(ASSIGNMENT) Lines with the word "will": copy all of them from the entries below.

+++

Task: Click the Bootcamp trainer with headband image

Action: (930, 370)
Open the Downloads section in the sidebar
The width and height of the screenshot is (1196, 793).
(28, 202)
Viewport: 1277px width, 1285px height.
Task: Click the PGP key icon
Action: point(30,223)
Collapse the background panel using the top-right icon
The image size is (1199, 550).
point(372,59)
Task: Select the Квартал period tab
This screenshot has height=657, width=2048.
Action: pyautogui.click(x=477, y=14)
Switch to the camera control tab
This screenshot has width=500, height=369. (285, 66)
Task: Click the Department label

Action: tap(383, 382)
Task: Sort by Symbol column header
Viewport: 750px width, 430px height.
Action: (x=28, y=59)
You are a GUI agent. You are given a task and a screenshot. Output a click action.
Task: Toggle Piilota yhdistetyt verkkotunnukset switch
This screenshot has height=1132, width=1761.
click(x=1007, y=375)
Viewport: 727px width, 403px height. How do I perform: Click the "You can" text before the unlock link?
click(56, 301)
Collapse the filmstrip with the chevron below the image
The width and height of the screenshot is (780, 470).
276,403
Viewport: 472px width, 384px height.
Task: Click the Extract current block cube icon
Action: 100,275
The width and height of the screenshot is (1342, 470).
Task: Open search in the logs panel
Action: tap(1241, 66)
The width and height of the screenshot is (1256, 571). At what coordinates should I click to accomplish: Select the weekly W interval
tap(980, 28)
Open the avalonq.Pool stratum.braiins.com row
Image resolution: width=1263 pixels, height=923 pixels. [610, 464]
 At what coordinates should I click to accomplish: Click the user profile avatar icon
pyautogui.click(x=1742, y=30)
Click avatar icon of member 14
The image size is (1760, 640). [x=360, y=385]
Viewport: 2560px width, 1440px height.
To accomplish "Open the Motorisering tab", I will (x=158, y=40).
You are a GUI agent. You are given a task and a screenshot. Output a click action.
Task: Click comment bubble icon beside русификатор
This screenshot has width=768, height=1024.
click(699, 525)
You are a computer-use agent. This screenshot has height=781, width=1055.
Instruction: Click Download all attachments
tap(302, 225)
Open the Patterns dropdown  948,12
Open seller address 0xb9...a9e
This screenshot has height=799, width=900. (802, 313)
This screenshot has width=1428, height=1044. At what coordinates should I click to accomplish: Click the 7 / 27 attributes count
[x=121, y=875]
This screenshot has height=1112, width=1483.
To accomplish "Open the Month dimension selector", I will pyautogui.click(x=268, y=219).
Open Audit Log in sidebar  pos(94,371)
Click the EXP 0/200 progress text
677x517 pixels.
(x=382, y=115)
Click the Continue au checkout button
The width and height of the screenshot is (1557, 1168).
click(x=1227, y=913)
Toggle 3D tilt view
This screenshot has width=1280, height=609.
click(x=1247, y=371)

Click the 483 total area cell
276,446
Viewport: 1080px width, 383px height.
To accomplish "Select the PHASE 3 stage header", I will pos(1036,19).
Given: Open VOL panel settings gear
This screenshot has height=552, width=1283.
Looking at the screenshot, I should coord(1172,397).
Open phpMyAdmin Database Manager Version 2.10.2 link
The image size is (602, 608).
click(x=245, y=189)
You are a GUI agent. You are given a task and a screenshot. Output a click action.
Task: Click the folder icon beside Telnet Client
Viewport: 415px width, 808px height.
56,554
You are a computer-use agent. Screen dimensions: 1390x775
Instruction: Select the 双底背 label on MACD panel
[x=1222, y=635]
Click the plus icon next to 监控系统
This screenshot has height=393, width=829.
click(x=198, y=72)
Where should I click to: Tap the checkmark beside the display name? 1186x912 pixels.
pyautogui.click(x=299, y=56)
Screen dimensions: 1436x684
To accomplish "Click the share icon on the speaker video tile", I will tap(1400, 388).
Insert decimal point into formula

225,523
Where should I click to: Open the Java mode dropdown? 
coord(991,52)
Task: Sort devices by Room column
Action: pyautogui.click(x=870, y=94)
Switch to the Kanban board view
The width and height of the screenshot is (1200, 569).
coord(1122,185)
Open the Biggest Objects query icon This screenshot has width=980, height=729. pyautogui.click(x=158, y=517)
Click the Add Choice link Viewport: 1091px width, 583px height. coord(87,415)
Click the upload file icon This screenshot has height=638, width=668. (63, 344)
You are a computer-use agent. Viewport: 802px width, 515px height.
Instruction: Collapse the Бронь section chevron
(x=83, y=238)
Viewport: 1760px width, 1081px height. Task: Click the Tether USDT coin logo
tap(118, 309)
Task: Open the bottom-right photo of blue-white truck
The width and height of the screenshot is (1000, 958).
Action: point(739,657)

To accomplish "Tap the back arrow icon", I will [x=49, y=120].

+++

(SOLUTION FOR THIS PROBLEM)
To accomplish "Open the Motorisering tab", I will (x=158, y=40).
To accomplish "Open the Month dimension selector", I will pyautogui.click(x=268, y=219).
To accomplish "Select the PHASE 3 stage header", I will pos(1036,19).
To accomplish "Click the share icon on the speaker video tile", I will tap(1400, 388).
To accomplish "Tap the back arrow icon", I will [x=49, y=120].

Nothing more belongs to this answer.